"It is a strange-disposed time."
Shakespeare wrote that line 400-plus years ago, but it reads like a tagline for 2020. In fact, a good portion of “Julius Caesar,” with its portentous heralds of doom, feels quite contemporary at the moment.
It’s been three years since confused theatergoers rushed the stage to defend a Trump lookalike in Public Theater’s Shakespeare in the Park performance of “Julius Caesar.” American Players Theater originally programmed the play for this summer, an election year, and insisted when they did it would not be modern.
“Nobody has any interest in doing that,” said artistic director Brenda DeVita last fall. “This play has so much addressed to the audience, (director Stephen Brown-Fried) wants our audience to feel like this is for them. The audience is central to discussion about this play.”
The shift from stage under the stars to a video conference room for a reading of “Caesar” removes the audience from the equation. Yet viewers might still feel a twinge of recognition when a sick man (Jim Ridge) appears in a mask. If we were watching in person, we would probably be wearing one just like it.

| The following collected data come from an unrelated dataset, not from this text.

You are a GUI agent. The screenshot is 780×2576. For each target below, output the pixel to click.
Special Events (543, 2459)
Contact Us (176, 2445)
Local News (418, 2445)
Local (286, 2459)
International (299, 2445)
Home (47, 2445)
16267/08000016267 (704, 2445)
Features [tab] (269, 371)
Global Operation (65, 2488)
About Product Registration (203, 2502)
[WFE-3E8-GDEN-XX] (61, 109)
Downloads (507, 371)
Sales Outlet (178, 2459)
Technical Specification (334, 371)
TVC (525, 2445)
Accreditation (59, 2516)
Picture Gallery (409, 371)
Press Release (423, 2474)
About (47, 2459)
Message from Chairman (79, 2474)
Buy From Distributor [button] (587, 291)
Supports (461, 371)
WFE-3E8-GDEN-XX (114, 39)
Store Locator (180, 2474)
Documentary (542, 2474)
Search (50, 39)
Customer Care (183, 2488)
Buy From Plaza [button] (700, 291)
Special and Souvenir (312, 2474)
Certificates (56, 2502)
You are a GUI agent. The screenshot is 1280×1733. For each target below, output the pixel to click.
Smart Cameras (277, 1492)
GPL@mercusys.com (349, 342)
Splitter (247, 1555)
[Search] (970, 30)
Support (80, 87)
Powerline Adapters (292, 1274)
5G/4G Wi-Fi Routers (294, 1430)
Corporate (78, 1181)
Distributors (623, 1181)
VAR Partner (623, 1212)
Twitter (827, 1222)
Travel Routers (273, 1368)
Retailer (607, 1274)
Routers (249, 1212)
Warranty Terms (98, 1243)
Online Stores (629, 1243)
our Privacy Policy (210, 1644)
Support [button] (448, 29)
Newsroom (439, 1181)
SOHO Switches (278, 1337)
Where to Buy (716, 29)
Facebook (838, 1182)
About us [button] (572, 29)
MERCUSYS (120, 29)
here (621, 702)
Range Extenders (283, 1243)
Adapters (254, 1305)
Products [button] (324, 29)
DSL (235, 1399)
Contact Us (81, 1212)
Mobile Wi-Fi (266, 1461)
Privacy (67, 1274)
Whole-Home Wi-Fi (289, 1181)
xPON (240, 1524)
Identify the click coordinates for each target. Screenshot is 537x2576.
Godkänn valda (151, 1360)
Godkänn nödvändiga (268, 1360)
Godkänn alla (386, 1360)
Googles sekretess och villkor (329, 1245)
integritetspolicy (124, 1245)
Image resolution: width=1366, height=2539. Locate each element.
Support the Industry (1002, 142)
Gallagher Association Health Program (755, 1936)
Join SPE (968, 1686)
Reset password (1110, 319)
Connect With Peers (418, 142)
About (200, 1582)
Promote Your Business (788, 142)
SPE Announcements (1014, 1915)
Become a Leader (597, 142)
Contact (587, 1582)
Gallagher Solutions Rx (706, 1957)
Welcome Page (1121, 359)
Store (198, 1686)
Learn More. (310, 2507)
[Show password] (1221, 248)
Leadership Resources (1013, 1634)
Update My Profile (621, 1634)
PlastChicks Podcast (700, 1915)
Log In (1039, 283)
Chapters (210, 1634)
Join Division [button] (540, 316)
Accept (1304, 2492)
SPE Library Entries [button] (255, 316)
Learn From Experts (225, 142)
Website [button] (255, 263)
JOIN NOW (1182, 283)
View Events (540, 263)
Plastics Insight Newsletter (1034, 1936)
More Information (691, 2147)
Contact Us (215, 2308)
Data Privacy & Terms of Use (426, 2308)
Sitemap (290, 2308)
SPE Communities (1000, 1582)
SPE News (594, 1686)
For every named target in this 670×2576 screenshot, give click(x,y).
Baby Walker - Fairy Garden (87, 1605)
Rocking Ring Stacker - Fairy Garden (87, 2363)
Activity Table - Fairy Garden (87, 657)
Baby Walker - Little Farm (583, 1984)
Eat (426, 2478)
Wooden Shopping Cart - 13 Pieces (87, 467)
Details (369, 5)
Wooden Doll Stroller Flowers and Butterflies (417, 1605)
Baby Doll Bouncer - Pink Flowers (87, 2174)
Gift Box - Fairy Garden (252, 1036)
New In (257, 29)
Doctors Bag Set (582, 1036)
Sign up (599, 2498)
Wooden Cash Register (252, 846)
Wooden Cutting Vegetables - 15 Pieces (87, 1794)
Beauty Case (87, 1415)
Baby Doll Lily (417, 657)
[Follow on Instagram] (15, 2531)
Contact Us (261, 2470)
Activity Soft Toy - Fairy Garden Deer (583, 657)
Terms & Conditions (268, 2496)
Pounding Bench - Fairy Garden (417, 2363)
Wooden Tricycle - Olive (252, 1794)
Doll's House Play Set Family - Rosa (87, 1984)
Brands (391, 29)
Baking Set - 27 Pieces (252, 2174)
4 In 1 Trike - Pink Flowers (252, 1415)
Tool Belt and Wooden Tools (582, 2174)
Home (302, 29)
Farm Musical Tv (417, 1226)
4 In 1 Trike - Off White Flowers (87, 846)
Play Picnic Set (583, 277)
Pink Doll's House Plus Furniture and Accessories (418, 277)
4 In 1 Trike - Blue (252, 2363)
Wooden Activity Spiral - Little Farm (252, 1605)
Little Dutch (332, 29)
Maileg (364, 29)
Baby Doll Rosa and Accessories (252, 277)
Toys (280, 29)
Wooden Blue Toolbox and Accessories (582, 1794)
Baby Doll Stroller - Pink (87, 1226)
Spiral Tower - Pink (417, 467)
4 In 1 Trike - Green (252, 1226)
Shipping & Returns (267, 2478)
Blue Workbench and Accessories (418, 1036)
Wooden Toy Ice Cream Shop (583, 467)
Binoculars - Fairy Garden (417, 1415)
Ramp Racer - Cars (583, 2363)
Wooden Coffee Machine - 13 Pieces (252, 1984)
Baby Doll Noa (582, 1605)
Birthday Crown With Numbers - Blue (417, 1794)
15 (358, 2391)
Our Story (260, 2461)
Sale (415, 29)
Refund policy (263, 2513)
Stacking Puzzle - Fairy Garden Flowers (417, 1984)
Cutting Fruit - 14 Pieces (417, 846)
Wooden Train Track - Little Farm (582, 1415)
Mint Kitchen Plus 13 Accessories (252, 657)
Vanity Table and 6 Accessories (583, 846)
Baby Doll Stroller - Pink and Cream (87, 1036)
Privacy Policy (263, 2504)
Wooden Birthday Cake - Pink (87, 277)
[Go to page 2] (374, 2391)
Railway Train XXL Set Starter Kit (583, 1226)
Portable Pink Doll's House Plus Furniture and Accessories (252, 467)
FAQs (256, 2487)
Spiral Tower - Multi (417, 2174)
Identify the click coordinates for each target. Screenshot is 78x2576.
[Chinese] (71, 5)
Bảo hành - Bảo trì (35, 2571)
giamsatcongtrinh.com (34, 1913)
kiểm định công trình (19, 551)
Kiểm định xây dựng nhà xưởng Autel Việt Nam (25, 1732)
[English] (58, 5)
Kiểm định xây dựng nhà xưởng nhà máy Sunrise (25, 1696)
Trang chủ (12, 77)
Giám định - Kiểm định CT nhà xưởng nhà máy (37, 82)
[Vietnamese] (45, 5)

PBS Wisconsin debuts the reading, the fourth in APT’s “Out of the Woods” series on Friday, July 3 at 7 p.m. It will remain available through July 26.
Required reading for high school sophomores everywhere, “Julius Caesar” has a cast of thousands, all uttering impassioned speeches and dire pronouncements as the “tyrant” of the title makes his oblivious way toward a bloody demise.
Whether Caesar is headed toward dictatorship, and what obligation his allies have to stop his rise, is a central question of the play. If the story’s new to you, know there’s an overconfident general (Caesar, played with bombast by Brian Mani); Brutus, who betrays him (Jim DeVita, perfectly cast); and another, savvier friend, Marc Antony (Gavin Lawrence), who directs the energy of the crowd with the masterful skill of a politician.
The things that strike the ear when a play’s been around hundreds of years change with each hearing. This time I was struck by a line from Tracy Michelle Arnold’s conniving Cassius, who conspires with Brutus to bring Caesar down.
“Why should Caesar be a tyrant then?” she asks. “Poor man! I know he would not be a wolf, but that he sees the Romans are but sheep.”
In other words, vote, sheeple. VOTE.